• **What is needed**
Turn the records into a numbered list, beginning at the line that contains "Given: Open settings" and continuing through the line that contains "Looking at the", with both of those lines included and any blank lines dropped.

• **Available data**
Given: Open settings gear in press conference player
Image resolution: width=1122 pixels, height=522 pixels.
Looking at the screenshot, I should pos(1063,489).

* * *

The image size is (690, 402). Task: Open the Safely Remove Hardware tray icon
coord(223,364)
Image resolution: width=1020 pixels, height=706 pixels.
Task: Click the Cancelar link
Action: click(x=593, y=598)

• **Worked answer**
1. Given: Open settings gear in press conference player
2. Image resolution: width=1122 pixels, height=522 pixels.
3. Looking at the screenshot, I should pos(1063,489).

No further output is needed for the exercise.